The Canadian forces were now approaching the city of Zwolle, and lacked any information on its defences. So Major and one of his friends volunteered to "reconnoitre the town". About 2100 they left friendly lines, as they approached at about 2300, they ran into a German outpost and a brief fire fight erupted, leaving the Germans dead as well as Major's companion. Taking his colleagues Sten gun and spare grenades Major continued on into Zwolle, entering its outskirts about 0100.
Here Major found a German machinegun nest which he promptly attacked and destroyed. Then moving forward he captured a German staff car, forcing its driver to transport him he moved around the city attacking various locations, including setting the main Gestapo headquarters on fire. His actions convinced the Germans that a major Canadian assault was underway and they began to withdraw. In the early hours of the morning Major linked up with four local resistance fighters who arranged transport for him, on the way back he recovered the body of his friend killed at the German outpost, and returned to his lines about 0700. However seeing an approaching staff car the front line opened fire. Major halted and stood out in the open in plain sight until the Canadian troops realised their mistake and waved him forward.
Canadians in Zwolle during its liberation.
Major demobbed and returned to civilian life. He finally got his back operated on, and settled down to be a pipe fitter. However in 1950 the Korean War erupted and Major volunteered for active service again. As the ceasefire talks neared their end the Chinese decided to capture Hill 355, this was a prominent position between the Commonwealth division and the US positions. It, if captured, could force the Allies back across the Imjin River giving them some extra bargaining chips in the peace talks.
Chinese troops assaulting a hill in Korea.
After a period of bitter fighting the Chinese assault captured a nearby hill, which allowed them to flank Hill 355, and force the Canadians off their position. The Canadians only reserve was a scout platoon commanded by Major, he led the platoon out into no-man's land during the night, then began to creep up to the top of Hill 355 from the direction of the Chinese lines. Once all his men (almost universally armed with Sten guns) were in position they opened fire. Due to the surprise attack coming from the middle of their position the Chinese were routed, and by 0045 Leo Major was in control of Hill 355 again.
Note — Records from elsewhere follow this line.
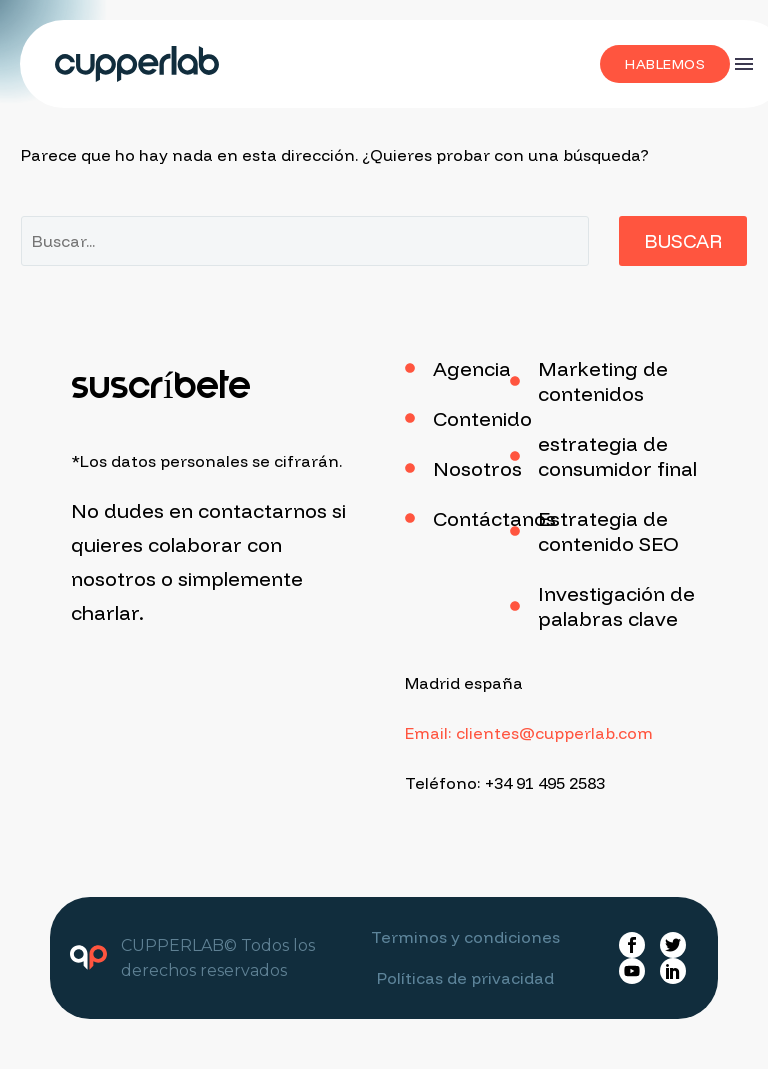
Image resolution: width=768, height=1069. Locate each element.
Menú (744, 64)
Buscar (683, 241)
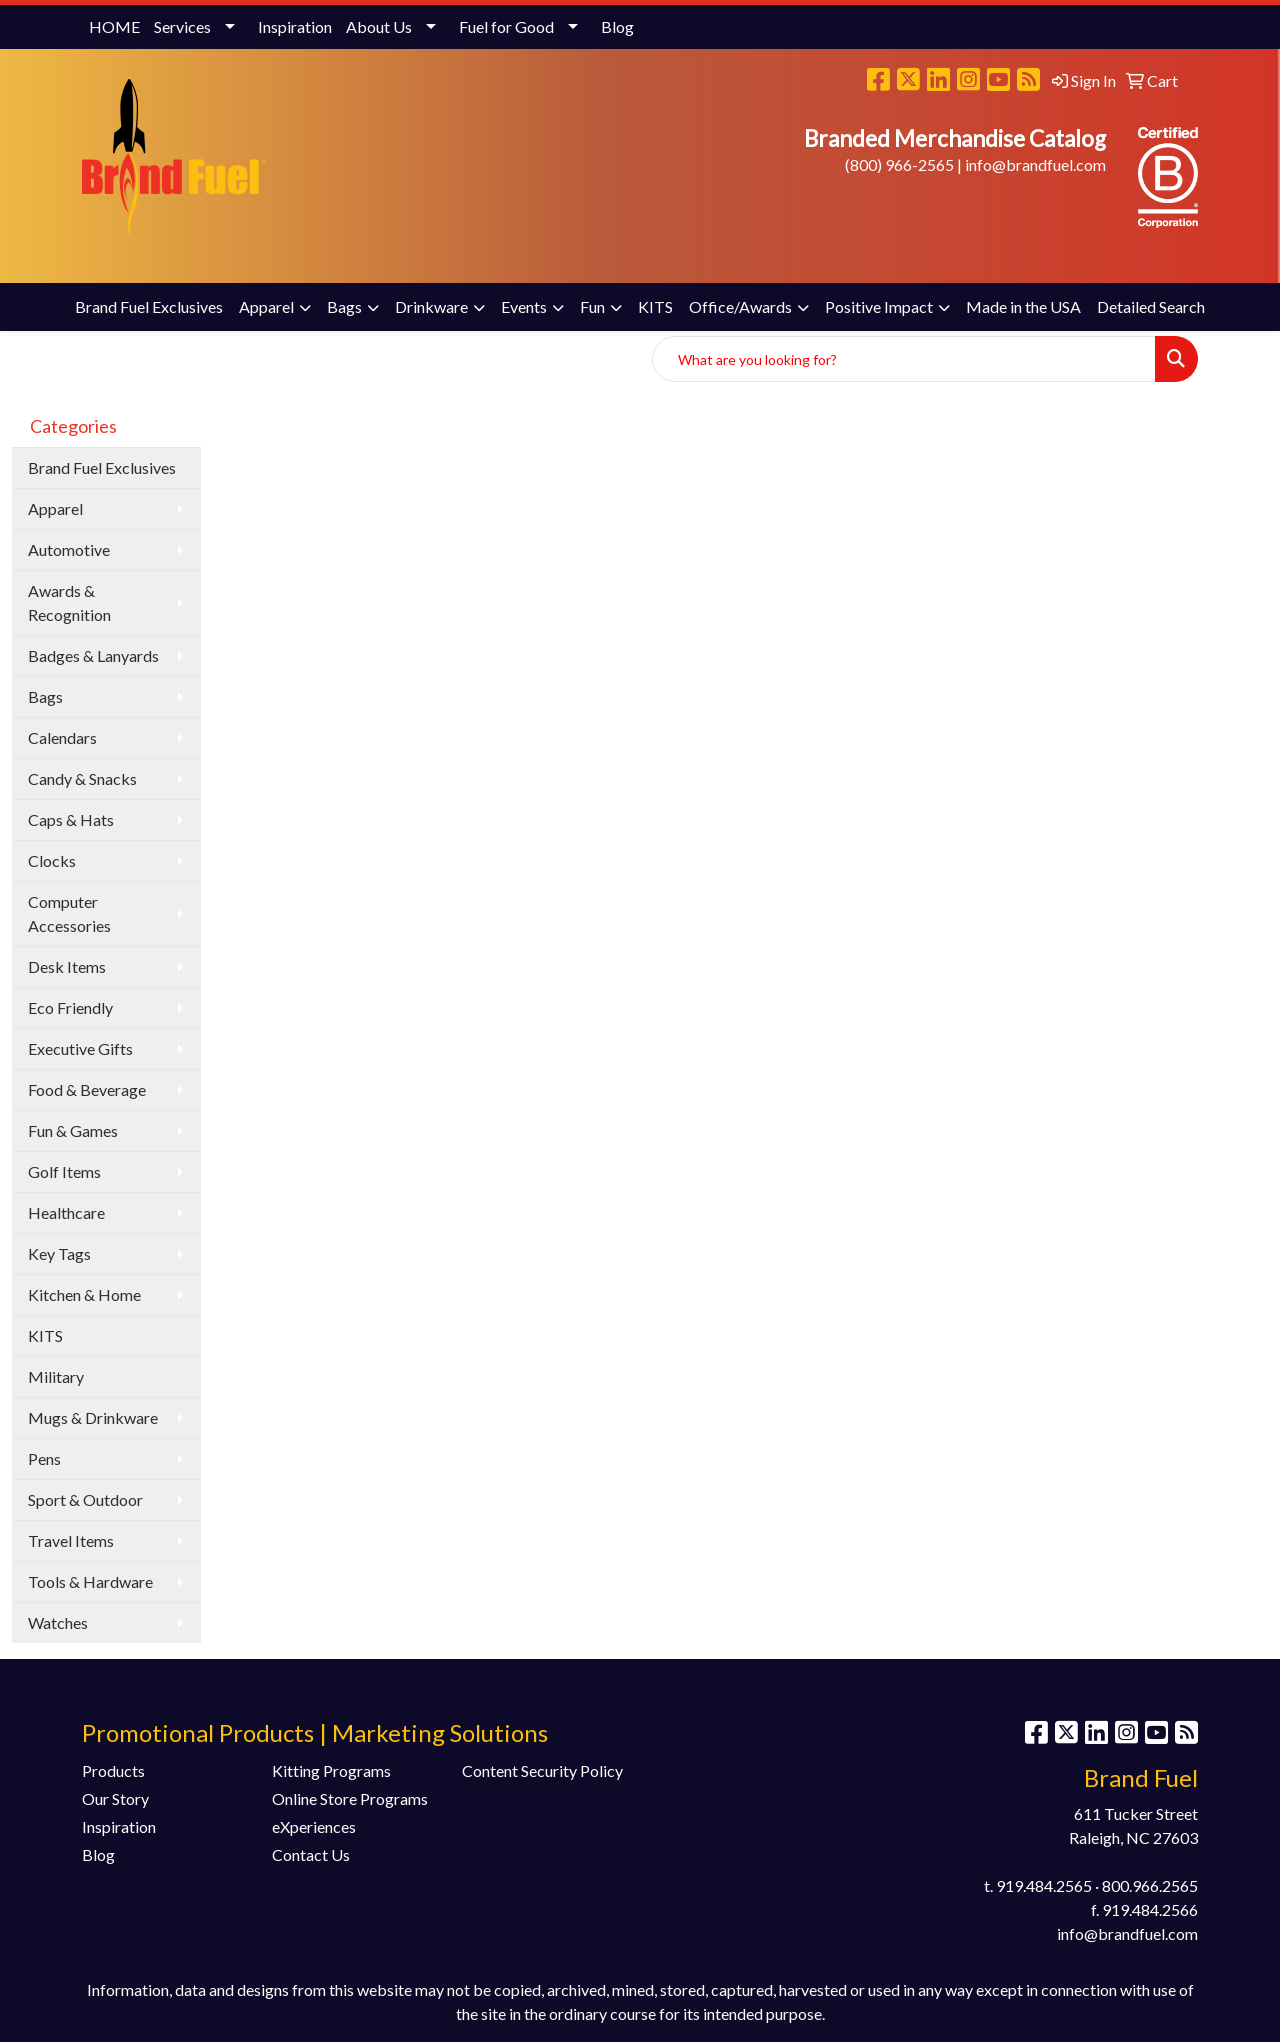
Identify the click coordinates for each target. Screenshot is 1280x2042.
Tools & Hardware (90, 1581)
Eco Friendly (70, 1007)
About 0200 the Chinese launched a counter attack, with overwhelming numbers and with the flanking hill laying down covering fire. Major was ordered to withdraw, but refused. He did allow his platoon to fall back to their only cover on the barren hill, a line of shell holes some 25 yards from the crest. There they set up and stayed, despite Chinese human wave attacks. Major called down mortars almost on top of his position to hold the Chinese away, the mortar tubes fired so fast they eventually warped their barrels. Through it all whenever the Chinese pressed their attack Major was seen to race to that location through all the fire and help his men in the area fight off the attack. Eventually the Chinese fell back, Major held his position for three days until finally relieved and then the ceasefire agreement came into force.

During his career Major was nominated for the Distinguished Conduct Medal three times, the first time (after capturing the ninety three POW's) he refused it. The other two times (Zwolle and Hill 355) he was awarded the medal. Major died in 2008 aged eighty seven.